Die Lebensmittelbehörde hatte kein Mandat, um die relevanten Publikationen systematisch zu sammeln und zu analysieren

12. Dezember 2022

12. Dezember 2022 / Heute nimmt Testbiotech an einer Podiumsdiskussion der Europäischen Lebensmittelbehörde EFSA teil, bei der es um neue Kriterien für die Risikoprüfung von Pflanzen aus Neuer Gentechnik (NGT) geht. In einem jüngst veröffentlichten Dokument erweckt die EFSA den Eindruck, dass (in den meisten Fällen) die unbeabsichtigten genetischen Veränderungen, die durch die NGT-Verfahren verursacht werden, nicht berücksichtigt werden müssten. Die EFSA scheint anzunehmen, dass damit zusammenhängende Risiken nicht von denen unterschieden werden können, die aus konventioneller Züchtung resultieren. Im Ergebnis würden die Vorschläge der EFSA zu einer weitgehenden Absenkung der derzeitigen Standards für die Risikoprüfung führen.

Diese falschen Annahmen der EFSA sind ganz wesentlich durch unzureichende Daten bedingt: In Zusammenhang mit ihren früheren Berichten hatte die Behörde mehrfach darauf hingewiesen, dass sie kein Mandat habe, alle relevanten wissenschaftlichen Publikation zu bewerten. Nun sieht es danach aus, dass die EFSA tatsächlich die meisten relevanten Publikationen ‚übersehen‘ hat.

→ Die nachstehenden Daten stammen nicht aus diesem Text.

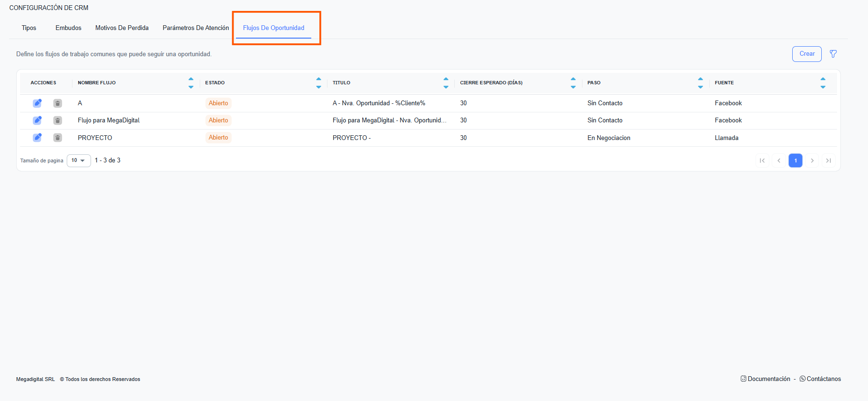The image size is (868, 401).
Task: Go to the last page of results
Action: (x=828, y=160)
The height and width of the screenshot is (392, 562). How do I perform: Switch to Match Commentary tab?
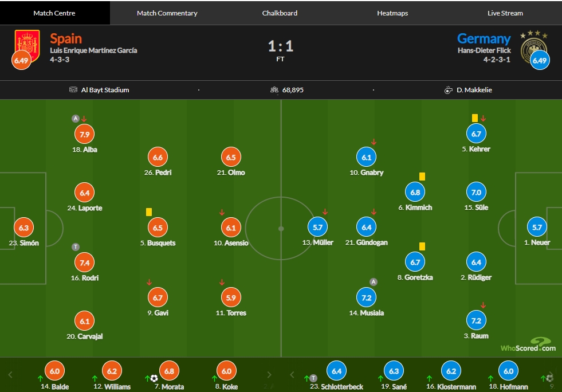click(x=167, y=13)
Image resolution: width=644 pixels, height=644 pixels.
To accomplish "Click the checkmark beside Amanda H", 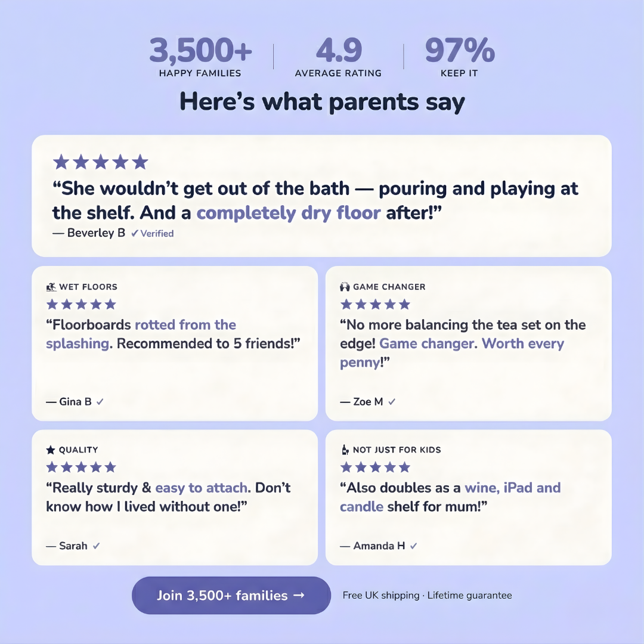I will point(414,546).
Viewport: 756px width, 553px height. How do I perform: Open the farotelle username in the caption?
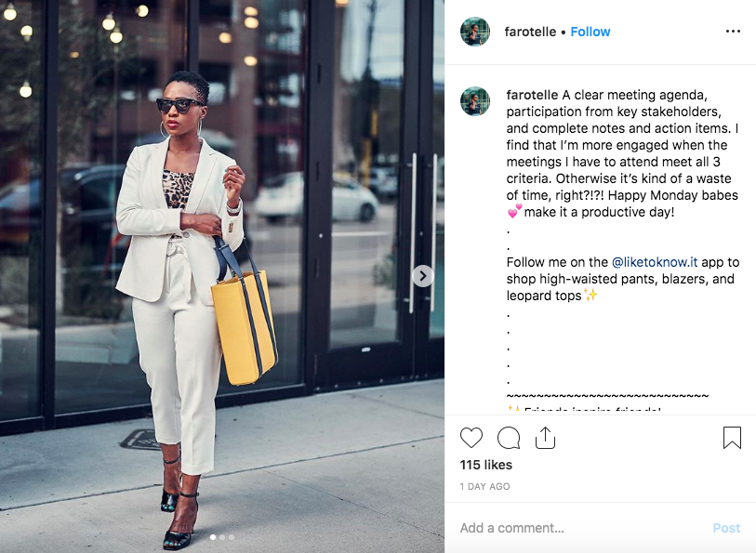click(x=532, y=95)
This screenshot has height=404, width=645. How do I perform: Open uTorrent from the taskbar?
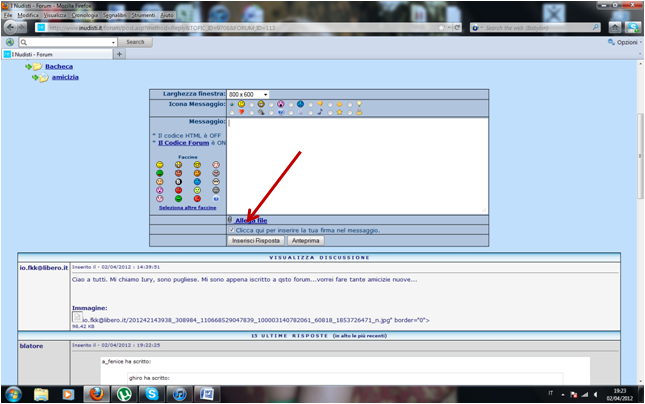pos(124,394)
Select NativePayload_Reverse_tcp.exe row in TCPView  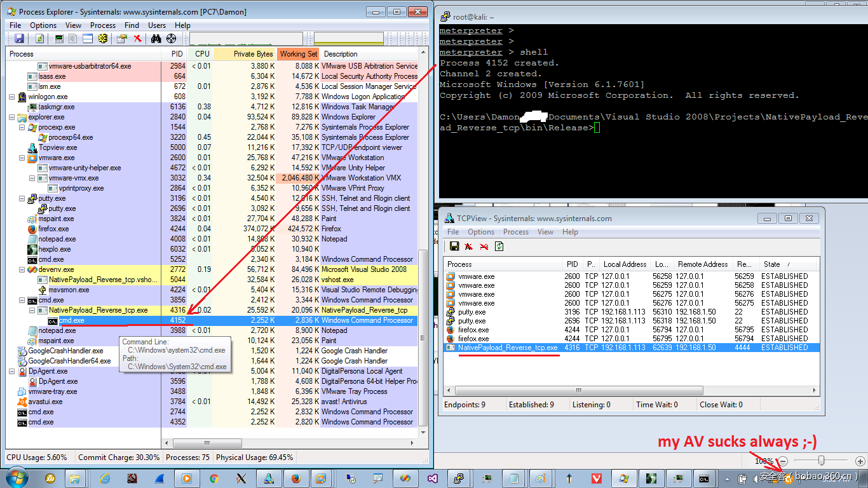point(507,348)
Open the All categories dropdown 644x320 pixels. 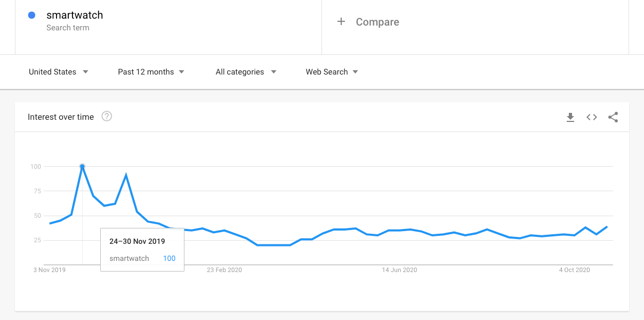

Tatsächlich zeigen viele Veröffentlichungen, dass die mehrstufigen Verfahren der Neuen Gentechnik mit beabsichtigten und unbeabsichtigten genetischen Veränderungen einhergehen, die sich von denen unterscheiden können, die aus konventioneller Züchtung resultieren. Das trifft insbesondere für Organismen zu, die mit Hilfe der ‚Gen-Schere‘ CRISPR/Cas in ihrem Erbgut verändert wurden. Diese Unterschiede zwischen konventioneller Züchtung und Neuer Gentechnik können leicht übersehen werden, aber schwerwiegende Konsequenzen haben: auch gefährliche genetische Veränderungen können sich so rasch in großen Populationen ausbreiten.

Unbeabsichtigte genetische Veränderungen, die durch die NGT-Verfahren verursacht werden und sich von denen unterschieden, die aus konventioneller Züchtung resultieren, sind für die Risikobewertung von Organismen aus Neuer Gentechnik sehr relevant. Der Grund: Diese genetischen Varianten können mit Risiken einhergehen, die über das hinausgehen, was bisher im Rahmen der konventionellen Zucht beobachtet wurde.

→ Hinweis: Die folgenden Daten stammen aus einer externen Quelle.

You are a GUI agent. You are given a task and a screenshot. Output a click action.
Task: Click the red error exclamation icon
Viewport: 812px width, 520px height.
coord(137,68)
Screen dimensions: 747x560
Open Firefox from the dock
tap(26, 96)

Wie in einem heute veröffentlichten Hintergrundbericht gezeigt wird, hat die EFSA tatsächlich nur rund 20 Prozent der relevanten wissenschaftlichen Publikationen berücksichtigt, die Testbiotech im Rahmen öffentlicher Konsultationen eingereicht hatte. In ähnlicher Weise wurden auch Publikationen, die von ExpertInnen der EU-Mitgliedsländer vorgelegt wurden, nicht berücksichtigt. In den Fällen, in denen einzelne Veröffentlichungen doch von der EFSA aufgenommen wurden, wurden diese in keinem Fall dazu herangezogen, um unbeabsichtigte genetische Veränderungen, die durch die Verfahren der Neuen Gentechnik verursacht wurden, systematisch zu bewerten.

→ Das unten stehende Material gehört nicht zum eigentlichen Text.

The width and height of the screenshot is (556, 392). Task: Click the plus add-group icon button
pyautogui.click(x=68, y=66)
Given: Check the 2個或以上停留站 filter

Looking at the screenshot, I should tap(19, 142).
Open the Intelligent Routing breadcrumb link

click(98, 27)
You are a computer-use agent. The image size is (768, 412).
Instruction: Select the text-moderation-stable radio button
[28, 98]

In der Folge sind die von der EFSA vorgeschlagenen Kriterien zur Risikobewertung von Pflanzen aus Neuer Gentechnik nicht ausreichend wissenschaftlich begründet. Deswegen verlangt Testbiotech, dass die EFSA ihren aktuellen Vorschlag für die Risikobewertung von Pflanzen aus Neuer Gentechnik zurückzieht.